Tuesday, 14 August 2007

Chateaux of the Loire Valley

The real reason to visit the Loire Valley was to visit all the chateaux, the French kings really knew how to spend the peasant's tax dollars! On Saturday we joined a tour and visited 4 chateaux in the day, it was a pretty full day and we only had just over an hour at each chateau but it also meant that we didn't get chateau-ed out, which I think is a definite possibility if you spend a long time at each one. Our tour guide would also give as a bit of background history of each chateau before we visited, which was good.

The first chateau of the day was Villandry, here we just visited the gardens and they really were amazing! The chateau itself was built in the 1530's and was one of the last large chateaux to be built in the Loire valley. The actual gardens that we saw are a recreation, from the 1920's, of what they looked like in the 16th century. The gardens consisted of 3 terraces, on different levels, one of the terraces was a vegetable garden. But it was like no vegie garden I've ever seen, they had gone for beauty rather than just plain utilitarianism.
The gardens, the vegie garden is the one in the distance. Due to the delicate roots of the box hedges the entire garden has to be hand weeded.

The next chateau of the day was Azay-le-Rideau, this was also built in the 16th century by the wife of a corrupt finance minister, who I guess was able to get his hands on a lot of the tax money. There was some lovely furniture inside the chateau and a lot of 400 year old tapestries, but the really striking feature was the outside. After the chateau was built a river had been diverted around it so it looks like it was built in the middle of the lake. This chateau was definitely one of my favourites of the day.

After lunch we set of again for another round of chateau visiting. We first visited Chambord, which is huge, the grounds are as large as Paris and have been reserved for French presidential hunting parties. I think the last president who hunted there was Mitterand, so it was a little while ago. The king who initiated the building in 1519 only ever spent 72 days here, I really can't understand, with this sort of behaviour, how it took the French people another 200 years before they revolted. Whilst the chateau looks great from the outside, inside it is a bit of a rabbit warren with no real hallways, meaning that you would have had to walk through other people's bedrooms to get to your own room. This chateau was also owned by the state, and they really hadn't put anywhere near as much effort into the interior as the other, privately run, chateaux had. The main feature of this Chambord is the main staircase, which is built as a double spiral, which means that if two people take separate flights they can see each other, but they will never meet. It is believed that Leonardo da Vinci actually proposed the idea for this staircase. Apparently Leonardo da Vinci spent his last years in the Loire valley and was even given his own manor by, I think, the French king. As a thank you gift he gave the French the Mona Lisa, which is why the Mona Lisa hangs in the Louvre and not in Italy.

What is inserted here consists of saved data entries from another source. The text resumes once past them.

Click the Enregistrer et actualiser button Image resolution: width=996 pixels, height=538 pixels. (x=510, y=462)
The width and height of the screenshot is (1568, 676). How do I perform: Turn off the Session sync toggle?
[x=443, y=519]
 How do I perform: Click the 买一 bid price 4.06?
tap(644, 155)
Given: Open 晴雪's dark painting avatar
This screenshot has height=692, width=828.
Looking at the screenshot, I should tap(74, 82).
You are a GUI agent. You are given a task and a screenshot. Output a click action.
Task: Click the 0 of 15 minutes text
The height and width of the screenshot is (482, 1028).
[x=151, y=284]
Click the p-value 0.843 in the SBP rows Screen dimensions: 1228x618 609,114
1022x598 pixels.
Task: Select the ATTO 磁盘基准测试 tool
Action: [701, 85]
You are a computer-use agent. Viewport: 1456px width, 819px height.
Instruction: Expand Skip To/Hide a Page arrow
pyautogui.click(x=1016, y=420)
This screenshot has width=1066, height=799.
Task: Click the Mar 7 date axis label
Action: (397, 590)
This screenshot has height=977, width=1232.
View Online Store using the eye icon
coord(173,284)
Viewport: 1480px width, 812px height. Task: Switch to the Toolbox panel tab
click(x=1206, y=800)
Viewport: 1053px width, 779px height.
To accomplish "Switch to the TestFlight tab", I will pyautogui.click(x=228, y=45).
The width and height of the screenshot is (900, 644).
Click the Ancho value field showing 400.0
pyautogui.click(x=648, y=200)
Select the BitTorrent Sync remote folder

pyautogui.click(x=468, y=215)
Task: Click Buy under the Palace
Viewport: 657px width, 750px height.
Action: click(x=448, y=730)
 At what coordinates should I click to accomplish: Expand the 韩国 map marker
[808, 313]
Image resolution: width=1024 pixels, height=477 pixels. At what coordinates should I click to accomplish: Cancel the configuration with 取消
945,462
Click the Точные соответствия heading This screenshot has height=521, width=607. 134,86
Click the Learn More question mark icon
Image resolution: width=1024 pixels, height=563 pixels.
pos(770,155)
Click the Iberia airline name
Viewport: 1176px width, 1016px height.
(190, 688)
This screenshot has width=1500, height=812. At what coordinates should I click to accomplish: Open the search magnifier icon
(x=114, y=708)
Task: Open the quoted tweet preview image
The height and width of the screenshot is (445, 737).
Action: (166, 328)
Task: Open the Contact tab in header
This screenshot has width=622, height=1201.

Also at Chambord were some royal coaches which were built for someone who could have been king in the 1870's, except he made too many demands and took too long to take up the position so the French people elected someone else to rule them. Along with these amazing carriages, which were subsequently never used, the same guy also had Hermes, known for their unbelievably expensive handbags, to make him a royal saddle.

The last chateau which we visited was Chenonceau, this chateau is the most popular in France with 1 million visitors a year, more even than Versailles. This chateau was given by Henri II to his life-long mistress Diane de Poiters, and as the gift was official after his death the queen, Catherine de Medici, could not just take it back. Instead she forced Diane to swap it for another chateau in a different town. Personally I think Diane was lucky to not just be killed by the queen as the chateau was really amazing and I can't imagine Catherine would have felt many qualms in killing her dead husband's ex-mistress for such a lovely place. During the second world war this chateau was important as it is built across the River Cher, which during the occupation was a border between occupied France in the north and free France in the south. Resistance fighters could therefore make their way to this castle and by simply walking through the front door, across the river and out the back they would be in free France.

There was one particularly interesting room in this chateau. After King Henri III was assassinated his wife, Louise of Lorraine, moved to this chateau. Here she painted her room entirely black, ceilings, walls, bed, even the curtains were black, and went into total mourning along with a whole stack of nuns which I guess she brought with her.

The owners of this chateau had done a great job in making the interior look lovely, with fresh cut flowers in every room and lots of furniture. You could really tell though that it was also a great money spinner for these people as there was no limit to the number of people allowed inside the chateau at any one time, which meant that the place was completely packed.